Textes contemporains imprécis ; exemple le harcèlement, le terme est trop vague, qu’est-ce que le harcèlement concrètement ?

Pratique du texte balais, il est sans délimitation claire du comportement interdit et laisse la voie suffisamment large à l’interprétation, ex : Article 410 du Code des douanes.

Technique du renvoie qui va conduire le législateur à incriminer un comportement mais à prévoir la peine dans un autre texte, cette technique va limiter l’accessibilité et l’intelligibilité puisqu’elle va scinder l’interdit et la sanction. Cette technique est encore plus attentatoire au principe de la légalité criminelle, ex ; article L-133-6 du Code de l’action sociale et des familles.

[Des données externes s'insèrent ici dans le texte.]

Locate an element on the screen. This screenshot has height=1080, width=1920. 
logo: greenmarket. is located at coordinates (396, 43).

L’inflation législative cause la dispersion des lois pénales dans des législations techniques, qui vont rendre de plus en plus inaccessibles les textes. Cette inflation est directement liée à des réactions législatives dans l’urgence, ils ne sont pas toujours cohérents avec ce qui existe déjà, « un fait divers, une nouvelle loi », il arrive aussi que l’on arrive à des textes surabondants puisqu’ils n’apportaient rien de plus au texte déjà existants. On a alors une forme de banalisation du droit pénal totalement contraire à la notion de droit d’exception et donc au respect le plus scrupuleux possible à la légalité criminelle. Ce droit pénal ne doit pas avoir une fonction déclarative, il n’est pas là pour donner une ambiance générale, ou un effet d’annonce. Avis de la Commission européenne, il faut que le droit pénal reste un dernier recours, il ne doit pas être sollicité à tout bout de champ pour tente de résoudre des difficultés que d’autres modes de règlements doivent pouvoir régler.

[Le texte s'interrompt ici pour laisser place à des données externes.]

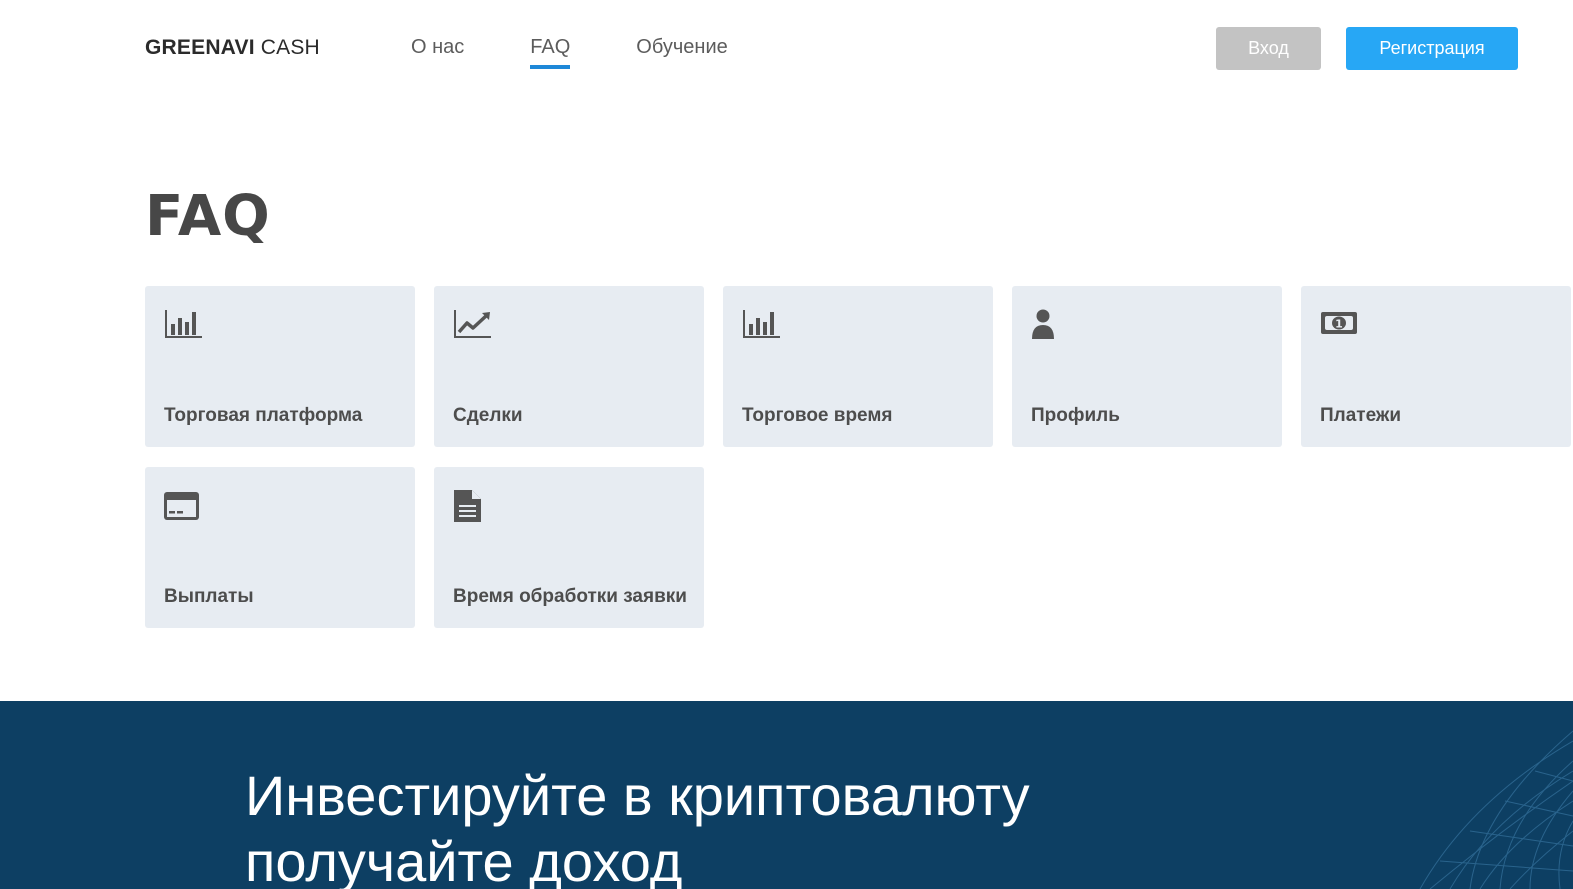 This screenshot has height=889, width=1573. What do you see at coordinates (1436, 366) in the screenshot?
I see `faq-card-payments: 1 Платежи` at bounding box center [1436, 366].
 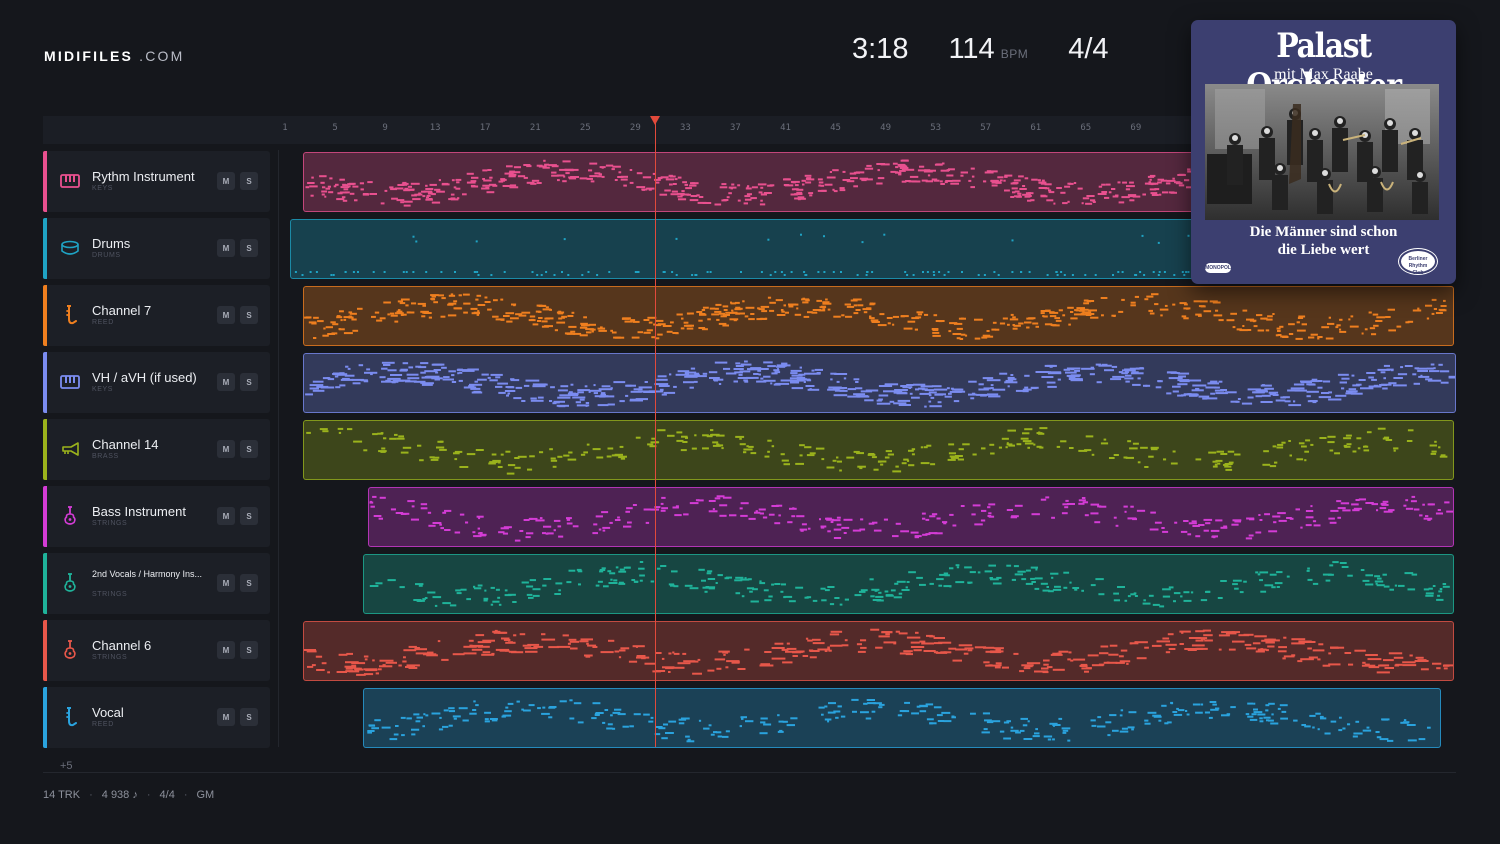 I want to click on ruler-tick: 69, so click(x=1136, y=128).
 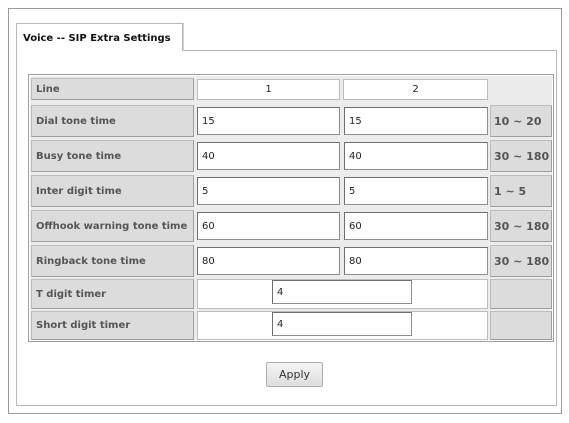 I want to click on busy-tone-time-line2-input: 40, so click(x=416, y=156).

L’inflation législative a pour cause aussi d’empêcher de connaître la loi, l’article 1 du Code civil est une fiction d’autant plus impossible avec cette inflation, on a donc un risque majeur « de ne plus voir correspondre la présomption de connaissance de la loi et la réalité sociale » comme l’a dit Marc Hansel.

2) Judiciaires

Le raisonnement par analogie auquel le juge pénal procède parfois, le juge se trouve face à des faits qui lui sont soumis, il recherche dans le code pénal des textes qui prévoient ces faits mais il s ‘aperçoit qu’il existe un texte assez proche. Il va donc raisonner par analogie en se déportant vers le texte qui ne prévoit pas les faits qui lui sont présentés. Ce raisonnement est totalement proscrit et son des atteintes à la légalité criminelle.

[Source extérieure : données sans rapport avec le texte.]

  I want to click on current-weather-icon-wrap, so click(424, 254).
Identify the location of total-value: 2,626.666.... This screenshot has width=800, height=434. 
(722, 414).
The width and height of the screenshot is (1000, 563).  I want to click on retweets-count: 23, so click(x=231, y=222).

La technique de correctionnalisation, le juge ne va pas procéder à la qualification la plus adéquate, et c’est une atteinte claire et simple au principe de légalité criminelle

B) L’affirmation du principe

Il faut souligner la permanence de l’affirmation, elle conduit à l’expression de la valeur de ce principe, cette place centrale du principe s’apprécie d’abord au regard de la valeur législative, le Code pénal prévoit expressément dans ces articles 111-2 et 111-3. Le principe de légalité est présent dans de nombreux textes ratifiés par la France, il a une valeur supranationale, il a aussi une valeur constitutionnelle car on le retrouve à l’article 8 de la DDHC.

Aujourd’hui c’est un principe qui fait de la résistance malgré les atteintes, les formes de résistances sont textuelles, l’énoncé même du principe la référence dans les textes existe bien et ce depuis 1789. On a un principe de textualisation textes qui vont faire respecter ce principe de légalité criminelle.